Orange-colored foods are mostly found in fruits and roots such as apricots, oranges, peaches, mangoes, pumpkin, carrots, butternut squash, sweet potatoes, turmerics, papayas, and cantaloupes. And less common ones like yellow flesh watermelon, yellow peppers, corn kernels, jubilee, yellow squash, starfruits, pineapples, yellow figs, and golden kiwifruits. Yellow color indicates the presence of carotenoids such as alpha-carotene and beta-carotene. Carotenoids pigments are found in chloroplasts. There are over 600 known carotenoids that occur in roots, stems, leaves, flowers, and fruits. Carotenoids have two important functions in plants. First, they can contribute to photosynthesis. Second, they protect plants from over-exposed to sunlight. In the absence of carotenoids, this excess light energy could destroy proteins, membranes, and other molecules. Carotenoids are beneficial for reducing cancer risk and heart disease.

Blue can be found from the blueberries and butterfly pea flowers.
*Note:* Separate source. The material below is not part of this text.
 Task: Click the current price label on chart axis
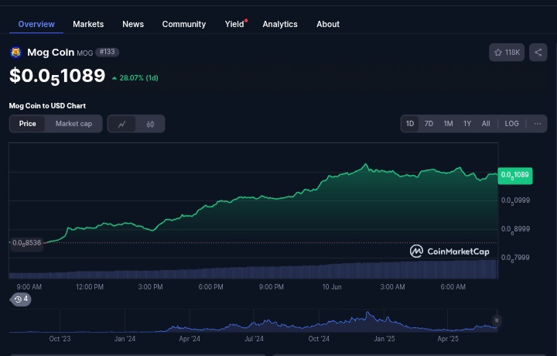[515, 176]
Purple is available from fruits and vegetables such as blackberries, black currants, elderberries, peel of the eggplants, purple asparaguses, purple cabbages, purple carrots, purple peppers, purple potatoes, and raisins. Blue and purple fruits and vegetables consist of those active compounds similar to that of red-colored fruits and vegetables which are lycopene, anthocyanins, calcium, vitamin C and D, flavonoids, resveratrol, and folates. Their effects are also similar. The only difference is the concentration of the compounds and pH of the plants due to the presence of anthocyanin that gives different colors at different pH. Common beverages such as beverages containing the petals hibiscus and butterfly pea flowers in fresh or dried conditions. For butterfly pea flower beverage, the color of the drink is a blue or indigo color which turns into pink or red when acid (lemonade or lime juice) is added. For the hibiscus with red petals, acid turns the drink into a more vibrant red. Sounds magical right? Do you try this at your home?

When you think of adding colors on dishes, think organically from natural food. Each color represents many beneficial health effects that eventually reflected from the color pigments they carry. Have you ever worried about your children being too picky on the vegetables that have slight bitter taste? Why not making the food colorful and creative so that children also enjoy eating the colors? The colors of the fruits and vegetables not only can be eaten or cooked as dish, they can also be blended and used as natural colorings in culinary. Creative colorful culinary such as porridge, rice, breads, noodles, pasta, smoothies, and desserts are often found as the visual improvements of the recipe that catch the attention of kids. Colorful meal is not only bringing the appearance of the dish to next level but also the “hidden” beneficial effects. It’s happy and joyful to see the rainbow on the table.

Further readings:

Huang, M-. T., Osawa, T., Ho, C-. T., Rose, R. T.. (1992). Food phytochemicals for cancer prevention I. Washington DC: American Chemical Society.

Laura, A., Alvarez-Parrilla, E., & Gonzalez-Aguilar, G. A. (Eds.). (2009). Fruit and vegetable phytochemicals: chemistry, nutritional value and stability. John Wiley & Sons.

Yahia, E. M. (Ed.). (2017). Fruit and Vegetable Phytochemicals: Chemistry and Human Health, 2 Volumes. John Wiley & Sons.